▼

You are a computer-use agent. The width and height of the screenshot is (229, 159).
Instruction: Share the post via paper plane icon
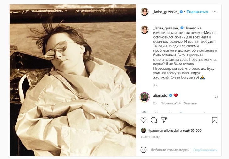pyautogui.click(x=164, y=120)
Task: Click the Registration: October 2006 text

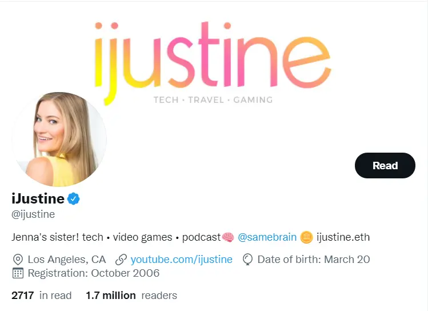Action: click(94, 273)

▲
▼

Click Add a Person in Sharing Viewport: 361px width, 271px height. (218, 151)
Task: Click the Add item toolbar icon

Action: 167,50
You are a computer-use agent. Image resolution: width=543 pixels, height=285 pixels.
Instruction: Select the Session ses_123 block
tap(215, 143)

▲

Tally the lines above that contain the word "height", and reply with only the number.

3